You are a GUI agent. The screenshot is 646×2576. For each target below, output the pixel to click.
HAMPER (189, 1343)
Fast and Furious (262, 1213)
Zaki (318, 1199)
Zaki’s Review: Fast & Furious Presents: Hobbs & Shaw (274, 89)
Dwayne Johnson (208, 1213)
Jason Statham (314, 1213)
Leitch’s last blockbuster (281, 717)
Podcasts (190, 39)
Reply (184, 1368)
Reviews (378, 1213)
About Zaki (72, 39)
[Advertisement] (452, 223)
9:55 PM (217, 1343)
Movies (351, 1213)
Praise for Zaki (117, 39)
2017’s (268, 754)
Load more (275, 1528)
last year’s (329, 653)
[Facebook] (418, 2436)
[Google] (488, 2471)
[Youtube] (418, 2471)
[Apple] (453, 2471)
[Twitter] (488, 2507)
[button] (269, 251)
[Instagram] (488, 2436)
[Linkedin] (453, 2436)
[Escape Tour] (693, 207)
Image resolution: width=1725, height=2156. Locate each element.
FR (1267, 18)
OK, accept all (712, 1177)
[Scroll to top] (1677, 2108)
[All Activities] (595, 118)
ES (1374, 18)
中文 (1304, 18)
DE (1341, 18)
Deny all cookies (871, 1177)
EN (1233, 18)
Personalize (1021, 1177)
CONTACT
____
What you should do
Output the records above in full, with nothing altered.

Result
You are a GUI agent. The screenshot is 646×2576. For each target below, output the pixel to click.
HAMPER (189, 1343)
Fast and Furious (262, 1213)
Zaki (318, 1199)
Zaki’s Review: Fast & Furious Presents: Hobbs & Shaw (274, 89)
Dwayne Johnson (208, 1213)
Jason Statham (314, 1213)
Leitch’s last blockbuster (281, 717)
Podcasts (190, 39)
Reply (184, 1368)
Reviews (378, 1213)
About Zaki (72, 39)
[Advertisement] (452, 223)
9:55 PM (217, 1343)
Movies (351, 1213)
Praise for Zaki (117, 39)
2017’s (268, 754)
Load more (275, 1528)
last year’s (329, 653)
[Facebook] (418, 2436)
[Google] (488, 2471)
[Youtube] (418, 2471)
[Apple] (453, 2471)
[Twitter] (488, 2507)
[button] (269, 251)
[Instagram] (488, 2436)
[Linkedin] (453, 2436)
[Escape Tour] (693, 207)
Image resolution: width=1725, height=2156. Locate each element.
FR (1267, 18)
OK, accept all (712, 1177)
[Scroll to top] (1677, 2108)
[All Activities] (595, 118)
ES (1374, 18)
中文 (1304, 18)
DE (1341, 18)
Deny all cookies (871, 1177)
EN (1233, 18)
Personalize (1021, 1177)
CONTACT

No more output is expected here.